Sitt al-Qusur was a younger daughter of the eleventh Fatimid caliph, al-Hafiz, and thus sister of al-Zafir. Al-Zafir was assassinated in April 1154 by the vizier, Abbas ibn Abi al-Futuh, and his son, Nasr. The murder was followed by the installation of al-Zafir's five-year-old son, al-Fa'iz, as caliph, and the execution of two of al-Zafir's brothers, Yusuf and Jibril, whom Abbas accused of the caliph's assassination.

Sitt al-Qusur immediately sought revenge against the vizier, and contacted even the Crusader Kingdom of Jerusalem for help in overthrowing him. Closer to Cairo, the Fatimid princesses are said to have cut their hair and sent it in token of supplication to the governor of Asyut, Tala'i ibn Ruzzik. Ibn Ruzzik readily agreed and marched on Cairo. In the unrest that followed, Abbas and his son tried to flee to Syria, but they were intercepted by the Crusaders near the Dead Sea. Sitt al-Qusur paid a large amount to have both of them killed; Nasr was reportedly mutilated and killed by being beaten to death by the palace women with their clogs. Sitt al-Qusur then took over the tutelage of al-Fa'iz, although real power rested with Ibn Ruzzik as the new vizier.

In July 1160, al-Fa'iz died of an epileptic seizure. As his successor, Ibn Ruzzik chose the youngest of all Fatimid princes, the nine-year-old al-Adid, whose father Yusuf was one of the brothers of al-Zafir executed by Abbas on the very day al-Fa'iz had been raised to the throne. With a minor once again on the throne, Ibn Ruzzik's position was secured, and was strengthened further when he forced the young caliph to marry his daughter.

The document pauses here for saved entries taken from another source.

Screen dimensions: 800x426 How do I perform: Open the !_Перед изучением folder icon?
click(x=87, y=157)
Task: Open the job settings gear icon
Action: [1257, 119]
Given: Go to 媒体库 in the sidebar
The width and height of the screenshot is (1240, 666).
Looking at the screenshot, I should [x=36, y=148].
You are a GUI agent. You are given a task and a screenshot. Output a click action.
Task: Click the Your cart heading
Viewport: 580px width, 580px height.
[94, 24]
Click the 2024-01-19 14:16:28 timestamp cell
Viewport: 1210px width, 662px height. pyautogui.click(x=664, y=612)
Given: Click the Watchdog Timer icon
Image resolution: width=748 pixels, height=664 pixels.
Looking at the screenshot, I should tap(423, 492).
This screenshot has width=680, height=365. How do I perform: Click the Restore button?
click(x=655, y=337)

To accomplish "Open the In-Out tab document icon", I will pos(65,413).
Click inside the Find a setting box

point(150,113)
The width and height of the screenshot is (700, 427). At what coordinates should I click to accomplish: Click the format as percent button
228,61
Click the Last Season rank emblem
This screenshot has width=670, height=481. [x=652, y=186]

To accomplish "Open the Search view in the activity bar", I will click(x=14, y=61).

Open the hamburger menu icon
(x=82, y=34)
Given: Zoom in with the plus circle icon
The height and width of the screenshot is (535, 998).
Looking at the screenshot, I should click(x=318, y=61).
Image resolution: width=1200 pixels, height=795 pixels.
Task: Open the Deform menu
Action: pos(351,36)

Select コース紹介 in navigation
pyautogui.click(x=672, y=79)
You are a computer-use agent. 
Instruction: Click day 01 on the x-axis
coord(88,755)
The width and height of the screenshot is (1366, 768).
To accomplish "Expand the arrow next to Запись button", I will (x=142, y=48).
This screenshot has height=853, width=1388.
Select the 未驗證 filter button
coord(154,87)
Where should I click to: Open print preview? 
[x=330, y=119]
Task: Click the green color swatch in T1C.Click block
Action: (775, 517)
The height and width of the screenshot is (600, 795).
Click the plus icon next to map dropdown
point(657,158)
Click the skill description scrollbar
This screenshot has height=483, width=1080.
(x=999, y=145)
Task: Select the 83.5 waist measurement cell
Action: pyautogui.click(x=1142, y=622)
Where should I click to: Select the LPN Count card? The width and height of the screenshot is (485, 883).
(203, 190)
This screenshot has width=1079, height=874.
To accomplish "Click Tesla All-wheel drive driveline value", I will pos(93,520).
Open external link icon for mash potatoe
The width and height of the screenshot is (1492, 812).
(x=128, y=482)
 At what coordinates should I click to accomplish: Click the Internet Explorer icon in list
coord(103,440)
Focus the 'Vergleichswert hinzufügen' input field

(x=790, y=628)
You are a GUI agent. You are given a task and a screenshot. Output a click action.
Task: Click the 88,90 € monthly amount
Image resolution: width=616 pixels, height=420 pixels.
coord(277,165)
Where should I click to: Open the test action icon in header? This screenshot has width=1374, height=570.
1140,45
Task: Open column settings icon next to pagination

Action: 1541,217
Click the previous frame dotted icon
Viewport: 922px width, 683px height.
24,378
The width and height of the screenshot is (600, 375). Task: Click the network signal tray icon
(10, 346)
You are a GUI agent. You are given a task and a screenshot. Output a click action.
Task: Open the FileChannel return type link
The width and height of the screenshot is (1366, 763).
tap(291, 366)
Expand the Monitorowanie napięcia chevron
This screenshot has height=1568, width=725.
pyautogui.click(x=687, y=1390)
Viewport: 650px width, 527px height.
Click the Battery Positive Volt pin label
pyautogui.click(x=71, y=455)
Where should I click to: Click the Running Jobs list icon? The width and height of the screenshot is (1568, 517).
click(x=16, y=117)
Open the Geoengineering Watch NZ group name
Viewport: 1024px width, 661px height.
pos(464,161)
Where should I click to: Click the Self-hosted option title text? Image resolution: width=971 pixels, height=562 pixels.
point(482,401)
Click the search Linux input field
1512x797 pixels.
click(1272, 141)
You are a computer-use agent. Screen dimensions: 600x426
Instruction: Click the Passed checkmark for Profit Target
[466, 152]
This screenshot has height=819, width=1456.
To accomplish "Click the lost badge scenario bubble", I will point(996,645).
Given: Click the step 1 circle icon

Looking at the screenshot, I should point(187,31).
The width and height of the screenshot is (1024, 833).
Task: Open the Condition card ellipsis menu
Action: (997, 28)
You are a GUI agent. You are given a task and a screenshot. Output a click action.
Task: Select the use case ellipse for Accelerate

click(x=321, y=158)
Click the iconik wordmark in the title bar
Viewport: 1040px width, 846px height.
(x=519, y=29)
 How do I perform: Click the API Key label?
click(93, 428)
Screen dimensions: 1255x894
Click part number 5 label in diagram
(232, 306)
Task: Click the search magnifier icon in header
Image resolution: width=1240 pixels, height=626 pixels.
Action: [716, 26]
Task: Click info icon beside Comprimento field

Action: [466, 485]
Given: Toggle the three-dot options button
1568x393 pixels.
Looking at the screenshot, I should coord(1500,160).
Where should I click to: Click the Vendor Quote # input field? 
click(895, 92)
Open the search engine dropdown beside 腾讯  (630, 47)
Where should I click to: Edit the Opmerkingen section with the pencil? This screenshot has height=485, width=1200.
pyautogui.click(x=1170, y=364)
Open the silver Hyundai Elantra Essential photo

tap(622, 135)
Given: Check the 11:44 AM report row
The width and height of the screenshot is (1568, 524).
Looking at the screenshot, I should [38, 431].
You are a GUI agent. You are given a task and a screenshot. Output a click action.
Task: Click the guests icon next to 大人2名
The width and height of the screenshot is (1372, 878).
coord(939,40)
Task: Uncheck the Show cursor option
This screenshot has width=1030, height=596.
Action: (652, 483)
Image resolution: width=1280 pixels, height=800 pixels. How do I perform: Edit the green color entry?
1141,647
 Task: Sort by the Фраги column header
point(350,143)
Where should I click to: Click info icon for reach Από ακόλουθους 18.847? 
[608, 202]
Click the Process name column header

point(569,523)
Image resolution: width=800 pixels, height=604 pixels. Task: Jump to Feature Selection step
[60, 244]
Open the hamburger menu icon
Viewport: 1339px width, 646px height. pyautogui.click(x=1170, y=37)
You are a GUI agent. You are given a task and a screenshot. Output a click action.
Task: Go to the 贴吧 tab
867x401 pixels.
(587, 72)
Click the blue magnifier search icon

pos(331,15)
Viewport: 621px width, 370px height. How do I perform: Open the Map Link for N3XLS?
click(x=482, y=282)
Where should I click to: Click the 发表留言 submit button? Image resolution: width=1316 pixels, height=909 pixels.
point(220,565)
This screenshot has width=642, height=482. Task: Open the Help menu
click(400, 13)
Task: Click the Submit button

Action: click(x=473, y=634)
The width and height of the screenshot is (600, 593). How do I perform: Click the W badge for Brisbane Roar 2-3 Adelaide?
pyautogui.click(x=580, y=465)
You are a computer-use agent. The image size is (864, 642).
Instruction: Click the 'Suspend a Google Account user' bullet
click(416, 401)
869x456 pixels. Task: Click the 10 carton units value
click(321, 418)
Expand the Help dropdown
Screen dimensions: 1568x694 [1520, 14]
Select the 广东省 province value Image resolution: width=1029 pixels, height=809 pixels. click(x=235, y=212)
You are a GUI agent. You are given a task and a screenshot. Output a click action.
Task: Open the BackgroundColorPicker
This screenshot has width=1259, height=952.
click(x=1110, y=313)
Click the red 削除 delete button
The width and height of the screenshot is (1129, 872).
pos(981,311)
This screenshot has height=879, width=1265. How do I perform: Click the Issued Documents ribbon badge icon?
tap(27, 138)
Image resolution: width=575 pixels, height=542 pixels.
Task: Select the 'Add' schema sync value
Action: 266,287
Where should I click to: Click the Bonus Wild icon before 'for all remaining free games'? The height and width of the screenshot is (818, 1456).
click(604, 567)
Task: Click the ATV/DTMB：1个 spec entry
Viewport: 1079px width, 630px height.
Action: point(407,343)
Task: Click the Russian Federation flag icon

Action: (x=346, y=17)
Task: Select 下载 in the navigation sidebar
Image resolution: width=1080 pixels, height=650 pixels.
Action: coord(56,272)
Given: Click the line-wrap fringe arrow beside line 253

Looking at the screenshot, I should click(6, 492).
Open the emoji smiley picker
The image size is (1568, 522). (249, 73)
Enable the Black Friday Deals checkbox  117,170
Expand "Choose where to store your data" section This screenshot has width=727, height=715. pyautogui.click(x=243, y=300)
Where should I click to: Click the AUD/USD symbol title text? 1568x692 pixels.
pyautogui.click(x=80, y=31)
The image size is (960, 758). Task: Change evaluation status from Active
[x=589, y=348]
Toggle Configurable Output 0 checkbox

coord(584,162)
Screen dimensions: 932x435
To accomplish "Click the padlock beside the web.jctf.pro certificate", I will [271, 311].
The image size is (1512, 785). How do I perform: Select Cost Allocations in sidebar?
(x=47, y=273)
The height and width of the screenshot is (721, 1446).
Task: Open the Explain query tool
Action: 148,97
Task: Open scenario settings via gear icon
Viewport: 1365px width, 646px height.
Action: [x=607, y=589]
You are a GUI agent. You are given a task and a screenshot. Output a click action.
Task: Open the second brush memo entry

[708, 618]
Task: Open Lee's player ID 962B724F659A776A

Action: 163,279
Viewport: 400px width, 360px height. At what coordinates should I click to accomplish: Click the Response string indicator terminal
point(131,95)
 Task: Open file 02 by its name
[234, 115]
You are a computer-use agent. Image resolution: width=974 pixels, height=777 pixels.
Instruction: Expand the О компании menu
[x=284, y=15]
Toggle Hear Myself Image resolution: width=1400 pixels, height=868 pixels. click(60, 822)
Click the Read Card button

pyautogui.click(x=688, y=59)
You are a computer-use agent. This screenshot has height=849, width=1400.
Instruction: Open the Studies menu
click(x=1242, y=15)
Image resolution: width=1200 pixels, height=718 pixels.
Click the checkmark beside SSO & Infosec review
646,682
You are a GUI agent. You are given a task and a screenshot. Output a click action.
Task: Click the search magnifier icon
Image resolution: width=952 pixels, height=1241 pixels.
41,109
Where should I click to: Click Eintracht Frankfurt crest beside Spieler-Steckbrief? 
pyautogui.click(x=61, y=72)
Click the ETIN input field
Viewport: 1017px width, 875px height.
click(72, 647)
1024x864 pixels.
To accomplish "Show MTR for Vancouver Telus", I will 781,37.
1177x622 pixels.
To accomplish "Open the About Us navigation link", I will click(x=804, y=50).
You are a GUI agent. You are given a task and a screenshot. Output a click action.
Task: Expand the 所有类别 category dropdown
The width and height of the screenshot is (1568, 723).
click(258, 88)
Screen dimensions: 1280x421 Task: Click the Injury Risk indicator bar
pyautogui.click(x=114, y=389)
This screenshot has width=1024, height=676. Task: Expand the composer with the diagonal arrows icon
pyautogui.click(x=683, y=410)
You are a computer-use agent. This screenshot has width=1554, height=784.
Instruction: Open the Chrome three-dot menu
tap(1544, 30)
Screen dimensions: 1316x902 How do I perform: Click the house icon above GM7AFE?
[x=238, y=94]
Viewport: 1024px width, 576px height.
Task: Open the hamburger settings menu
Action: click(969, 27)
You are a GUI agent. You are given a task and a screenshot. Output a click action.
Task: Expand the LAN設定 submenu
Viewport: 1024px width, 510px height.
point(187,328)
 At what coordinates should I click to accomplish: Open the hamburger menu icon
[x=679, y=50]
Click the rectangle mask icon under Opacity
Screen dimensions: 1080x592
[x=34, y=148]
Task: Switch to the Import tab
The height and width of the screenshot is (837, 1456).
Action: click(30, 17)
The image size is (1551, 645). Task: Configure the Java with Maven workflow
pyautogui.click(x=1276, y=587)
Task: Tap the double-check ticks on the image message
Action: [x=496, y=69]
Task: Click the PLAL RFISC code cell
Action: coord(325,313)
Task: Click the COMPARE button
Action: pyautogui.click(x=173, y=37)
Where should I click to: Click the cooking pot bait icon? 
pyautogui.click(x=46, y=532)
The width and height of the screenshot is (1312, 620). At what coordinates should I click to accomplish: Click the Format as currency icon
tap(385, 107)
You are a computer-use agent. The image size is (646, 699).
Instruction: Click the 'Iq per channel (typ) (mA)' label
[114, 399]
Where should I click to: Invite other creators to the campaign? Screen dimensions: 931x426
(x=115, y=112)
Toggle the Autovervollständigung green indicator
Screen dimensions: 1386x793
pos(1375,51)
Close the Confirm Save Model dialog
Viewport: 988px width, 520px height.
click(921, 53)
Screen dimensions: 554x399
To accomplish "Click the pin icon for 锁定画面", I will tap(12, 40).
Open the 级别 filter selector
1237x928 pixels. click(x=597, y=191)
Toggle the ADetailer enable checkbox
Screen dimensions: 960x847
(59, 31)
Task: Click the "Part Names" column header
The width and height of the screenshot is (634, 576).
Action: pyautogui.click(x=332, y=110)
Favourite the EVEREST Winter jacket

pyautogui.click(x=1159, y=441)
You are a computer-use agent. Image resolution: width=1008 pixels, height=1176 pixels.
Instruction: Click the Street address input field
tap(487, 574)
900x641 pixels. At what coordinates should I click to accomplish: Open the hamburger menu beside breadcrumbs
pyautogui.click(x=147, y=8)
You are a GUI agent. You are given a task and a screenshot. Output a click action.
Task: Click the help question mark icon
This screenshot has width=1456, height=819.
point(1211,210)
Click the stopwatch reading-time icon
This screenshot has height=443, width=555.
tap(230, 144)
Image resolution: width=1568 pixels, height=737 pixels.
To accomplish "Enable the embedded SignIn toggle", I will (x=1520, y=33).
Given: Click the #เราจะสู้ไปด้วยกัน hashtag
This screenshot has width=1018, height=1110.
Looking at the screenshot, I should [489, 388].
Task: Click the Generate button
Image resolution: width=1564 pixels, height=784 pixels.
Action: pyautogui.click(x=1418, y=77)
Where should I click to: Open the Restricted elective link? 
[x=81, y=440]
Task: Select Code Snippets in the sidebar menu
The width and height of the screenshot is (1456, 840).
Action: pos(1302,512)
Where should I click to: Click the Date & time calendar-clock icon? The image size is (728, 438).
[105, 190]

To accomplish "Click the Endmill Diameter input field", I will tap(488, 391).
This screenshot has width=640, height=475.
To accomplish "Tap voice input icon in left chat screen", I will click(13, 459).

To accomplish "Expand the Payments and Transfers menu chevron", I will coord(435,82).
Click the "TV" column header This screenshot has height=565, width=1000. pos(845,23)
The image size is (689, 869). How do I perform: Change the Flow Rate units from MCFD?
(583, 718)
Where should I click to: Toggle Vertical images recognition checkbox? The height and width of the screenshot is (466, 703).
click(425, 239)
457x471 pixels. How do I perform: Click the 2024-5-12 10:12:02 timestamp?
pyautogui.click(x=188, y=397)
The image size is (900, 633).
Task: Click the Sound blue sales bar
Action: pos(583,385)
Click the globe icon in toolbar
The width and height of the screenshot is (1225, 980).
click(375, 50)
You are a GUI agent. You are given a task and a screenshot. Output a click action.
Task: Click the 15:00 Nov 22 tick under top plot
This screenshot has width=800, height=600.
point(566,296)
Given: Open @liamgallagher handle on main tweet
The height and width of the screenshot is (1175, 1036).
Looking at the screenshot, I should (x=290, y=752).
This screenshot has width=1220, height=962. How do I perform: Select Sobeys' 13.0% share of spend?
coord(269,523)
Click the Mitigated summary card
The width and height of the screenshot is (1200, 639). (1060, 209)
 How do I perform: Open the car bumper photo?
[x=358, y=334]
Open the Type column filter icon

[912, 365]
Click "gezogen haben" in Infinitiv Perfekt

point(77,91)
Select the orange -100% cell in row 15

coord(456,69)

However, these moves alarmed Sitt al-Qusur, who in September 1161 allied with the palace majordomo, palace eunuchs, and commanders of the Black African troops to kill Ibn Ruzzik in the corridor leading to the caliph's audience chamber. In the event, the attack was badly executed. Both Ibn Ruzzik and his son, Ruzzik ibn Tala'i, were wounded, but not killed, giving time to for his guard to extricate them to the vizierial palace and kill many of their assailants. In retaliation, Ruzzik had Sitt al-Qusur brought before him and strangled her with her own veil. When his father died shortly after, he succeeded him as vizier.

==See also==
- Fatimid dynasty
==Sources==

- Brett, Michael (2017). "The Fatimid Empire"
- Cortese, Delia (2006). "Women and the Fatimids in the World of Islam"
- Halm, Heinz (2014). "Kalifen und Assassinen: Ägypten und der vordere Orient zur Zeit der ersten Kreuzzüge, 1074–1171"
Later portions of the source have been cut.